The liberal international order is in bad shape these days, as Philippine President Rodrigo Duterte threatens to withdraw from the International Criminal Court the very day after Russia did so. Reuters:

Philippines President Rodrigo Duterte on Thursday said he might follow Russia and withdraw from the International Criminal Court (ICC), citing criticism from Western nations for a rash of killings unleashed by his war on drugs.

Duterte described the ICC as “useless” and expressed frustration about the West’s allegations of extrajudicial killings and its failure to understand his crackdown on narcotics. He also appeared to blame the United Nations for failing to prevent wars all over the world. […]
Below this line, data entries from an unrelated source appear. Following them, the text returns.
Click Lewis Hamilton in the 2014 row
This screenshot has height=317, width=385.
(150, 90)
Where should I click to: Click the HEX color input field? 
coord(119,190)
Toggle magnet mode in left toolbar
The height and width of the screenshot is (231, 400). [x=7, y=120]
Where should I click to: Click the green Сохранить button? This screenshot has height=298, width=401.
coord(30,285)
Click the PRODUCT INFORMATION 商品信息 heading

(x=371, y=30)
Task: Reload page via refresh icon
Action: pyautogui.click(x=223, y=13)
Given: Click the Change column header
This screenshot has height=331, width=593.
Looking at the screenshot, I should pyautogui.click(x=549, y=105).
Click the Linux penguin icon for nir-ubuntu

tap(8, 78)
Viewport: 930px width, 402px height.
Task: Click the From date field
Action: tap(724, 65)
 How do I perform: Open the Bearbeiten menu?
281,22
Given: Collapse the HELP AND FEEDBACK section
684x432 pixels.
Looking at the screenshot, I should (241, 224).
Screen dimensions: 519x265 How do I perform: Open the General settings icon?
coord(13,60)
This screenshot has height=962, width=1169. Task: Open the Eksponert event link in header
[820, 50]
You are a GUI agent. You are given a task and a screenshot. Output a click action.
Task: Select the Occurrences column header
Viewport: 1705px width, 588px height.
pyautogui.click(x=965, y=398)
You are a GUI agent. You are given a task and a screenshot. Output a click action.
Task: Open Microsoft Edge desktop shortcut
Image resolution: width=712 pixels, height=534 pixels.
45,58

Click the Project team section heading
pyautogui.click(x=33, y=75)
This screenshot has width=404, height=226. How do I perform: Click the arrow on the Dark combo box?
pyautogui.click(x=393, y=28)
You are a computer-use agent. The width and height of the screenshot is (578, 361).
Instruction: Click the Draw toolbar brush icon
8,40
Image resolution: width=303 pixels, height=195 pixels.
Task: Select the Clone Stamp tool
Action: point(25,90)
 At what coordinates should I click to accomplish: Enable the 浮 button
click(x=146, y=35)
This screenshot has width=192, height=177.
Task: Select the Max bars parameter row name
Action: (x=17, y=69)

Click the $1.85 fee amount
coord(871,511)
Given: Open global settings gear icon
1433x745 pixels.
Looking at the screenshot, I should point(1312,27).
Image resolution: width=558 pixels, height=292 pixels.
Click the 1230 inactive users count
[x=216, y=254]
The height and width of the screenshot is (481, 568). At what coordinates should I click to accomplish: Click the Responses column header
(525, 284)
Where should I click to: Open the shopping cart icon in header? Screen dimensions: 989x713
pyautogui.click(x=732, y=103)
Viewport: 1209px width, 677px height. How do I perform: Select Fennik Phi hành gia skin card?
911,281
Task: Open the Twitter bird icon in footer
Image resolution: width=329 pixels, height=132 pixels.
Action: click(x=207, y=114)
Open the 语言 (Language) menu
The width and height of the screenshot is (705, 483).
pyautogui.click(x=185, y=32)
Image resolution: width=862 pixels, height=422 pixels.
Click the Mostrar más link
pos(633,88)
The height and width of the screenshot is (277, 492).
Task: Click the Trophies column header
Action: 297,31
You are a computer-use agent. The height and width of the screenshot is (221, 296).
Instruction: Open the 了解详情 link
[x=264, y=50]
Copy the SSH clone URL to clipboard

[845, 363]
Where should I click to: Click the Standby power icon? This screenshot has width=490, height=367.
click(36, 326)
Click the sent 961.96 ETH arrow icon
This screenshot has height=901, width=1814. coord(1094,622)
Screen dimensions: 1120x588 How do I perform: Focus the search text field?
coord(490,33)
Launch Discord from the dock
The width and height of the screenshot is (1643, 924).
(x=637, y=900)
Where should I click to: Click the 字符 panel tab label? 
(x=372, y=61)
“They are useless, those in the international criminal (court). They (Russia) withdrew. I might follow. Why? Only the small ones like us are battered,” Duterte said before his departure for Lima to attend an Asia-Pacific summit.

Duterte has rightly been criticized for his reckless outbursts, but in this case he has hit upon a kernel of truth. The ICC is a prime example of an ineffectual institution whose supposed mandate is incommensurate with its enforceable authority. Russia’s withdrawal came after the ICC criticized Russia’s role in Ukraine, which only confirms that major powers consider themselves off-limits to the ICC’s jurisdiction. Duterte’s comments, meanwhile, reflect the growing disdain felt by many smaller countries to such international “rules-based” institutions.

Illiberal countries around the world increasingly treat the West’s heavy-handed moralism with contempt, especially when such judgments come from weak institutions like the ICC. The U.S. can and should take human rights into account when crafting its foreign policy, but it should not pin its hopes on international institutions that lack the means to enforce the values they espouse. As the idea of an international liberal order loses credibility, countries like the Philippines may look toward alternative systems led by Russia and China, which offer no such pretenses about safeguarding human rights.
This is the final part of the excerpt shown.